Esse prêmio tem de ser acima do que os bancos pagam para os investimentos; se não for, eles vão preferir manter o dinheiro no banco.
Num exemplo hipotético, o empresário que investir R$ 1 em ônibus teria um retorno de R$ 0,14; ao aplicar em estradas, ficaria com R$ 0,07.
O economista Adriano Pires, do Centro Brasileiro de Infra Estrutura, considera "muito elevados" tanto o lucro quanto o retorno de 14%. "Como os juros caíram nos últimos anos, as taxas de retorno estão abaixo de 10%", diz.
Foi o que aconteceu com o sistema Anchieta-Imigrantes. A concessão de estrada em 1998 previa uma taxa de retorno de 18%; no começo deste ano, caiu para 9,2%.
Isso ocorreu no contrato de ônibus, mas em nível menor. Quando o contrato foi assinado em 2003, na gestão de Marta Suplicy, a taxa de retorno era de 18% e a taxa básica de juros estava em 14% ao ano. Atualmente, a taxa de retorno é 13% e a Selic, 7,5%.
O prefeito Fernando Haddad diz que a cidade paga uma taxa de retorno alta por oferecer mais riscos com a sua dívida de R$ 53 bilhões.
    Planilha é uma caixa preta, diz especialista
    Para Carlos Henrique Carvalho, do Ipea, prefeituras não divulgam composição dos preços por medo de desgaste político
    Em São Paulo, o número de passageiros cresceu 16% entre 2005 e 2012 -- de 2,5 milhões para 2,9 milhões por ano
    MARIO CESAR CARVALHODE SÃO PAULOO engenheiro de transportes e pesquisador do Ipea (Instituto de Pesquisas Econômicas Aplicadas) Carlos Henrique Carvalho, um dos maiores especialistas em transporte urbano, concorda em uma coisa com o Movimento Passe Livre: as planilhas sobre custos da tarifa de ônibus são uma caixa preta.
    "É uma caixa preta porque as prefeituras não divulgam os componentes da tarifa."
    A razão? "Medo de desgaste político". A remuneração das empresas, que é de 14% em São Paulo, incide sobre ônibus, garagem e equipamentos. Sobre os demais componentes da tarifa, como mão de obra e óleo diesel, a prefeitura paga os valores definidos na planilha.
    Segundo o engenheiro, São Paulo tem uma das taxas de retorno mais altas do país porque tem ônibus novos, com uma média de idade de cinco anos, e esse componente faz parte da tarifa.
    Quanto mais a frota é nova, mais a empresa recebe, como estímulo à renovação.
    Bráulio Borges, economista-chefe da LCA Consultores, diz que em tese não faz o menor sentido pagar uma taxa de retorno mais alta para concessão de ônibus do que para estradas.
    Para ele, a demanda por ônibus é mais ou menos constante, enquanto o uso de estradas sofre oscilações com o vai e vem da economia.
    Em São Paulo, o número de passageiros cresceu 16% entre 2005 e 2012 -- de 2,5 milhões para 2,9 milhões por ano.
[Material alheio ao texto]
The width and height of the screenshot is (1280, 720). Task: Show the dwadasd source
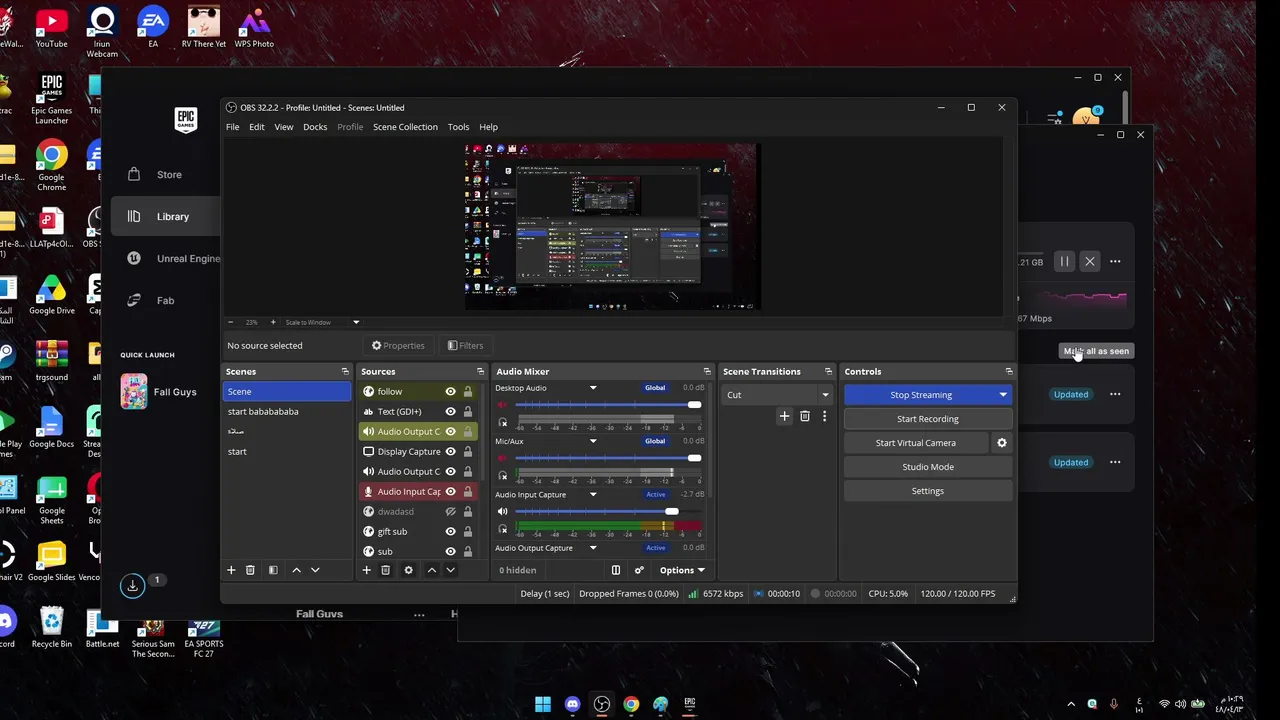(x=450, y=512)
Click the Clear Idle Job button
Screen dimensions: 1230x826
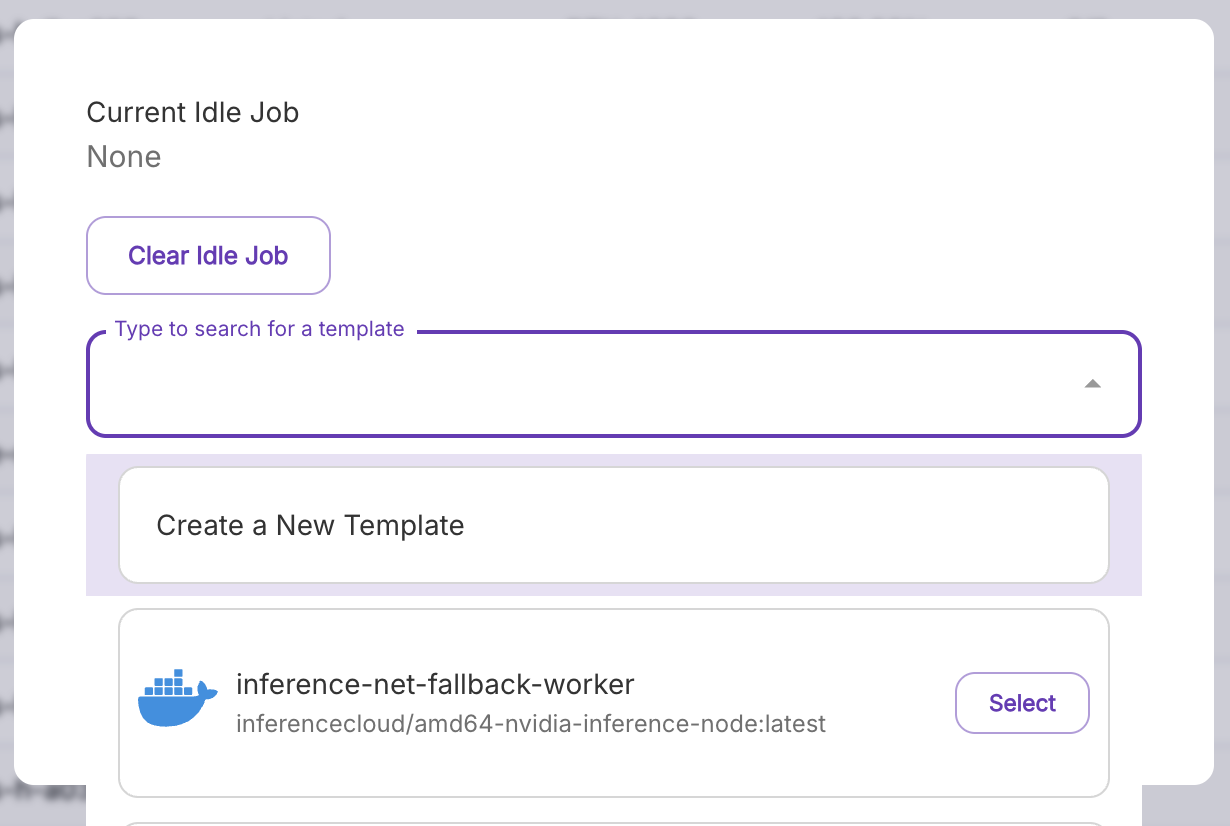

Só entre 2011 e 2012 houve uma pequena queda (0,81%), atribuída à inauguração de uma nova linha de Metrô, a de número 4.
    O economista diz que já solicitou as planilhas com os componentes da tarifa de ônibus para a Secretaria de Transportes da prefeitura.
    Ele queria estudar a planilha para fazer previsões de inflação nos períodos de reajuste. Seu pedido nunca foi atendido, segundo ele.
    O Banco Central, segundo o economista, teve um problema similar ao tentar entender as planilhas de custo das tarifas de ônibus no país todo, com a mesma intenção: prever a inflação na época dos reajustes.
    Como não teve acesso aos dados da grande maioria das prefeituras, o Banco Central editou um relatório em que recomenda aplicar o IPCA (o índice oficial de inflação) na correção da tarifa, já que não obteve os dados que compunham a tarifa nas principais capitais.
      OUTRO LADO
      Prefeito põe a culpa na dívida por retorno alto
      Haddad afirma que São Paulo oferece risco maior e por isso tem de pagar mais a empresários do setor
      MARIO CESAR CARVALHODE SÃO PAULOO prefeito Fernando Haddad disse à Folha que a taxa de retorno para as empresas de ônibus é alta por causa do risco que a cidade oferece por causa da dívida que acumula. "Taxas menores só para cidades mais saudáveis, não para São Paulo, que deve mais de R$ 50 bilhões".
      Outro fator que influencia a taxa, diz Haddad, é o fato de a licitação não atrair muitas empresas. "Esse setor vem se estabilizando muito recentemente. Era muito desorganizado dez anos atrás".
      Na última quarta-feira, ele cancelou uma concorrência de R$ 46 bilhões por julgar que ela não havia sido discutida pela sociedade. "Transparência é fundamental."
      Adauto Farias, diretor financeiro da SPTrans, diz que a acusação de caixa preta "serve para slogan de passeata", mas não é verdadeira.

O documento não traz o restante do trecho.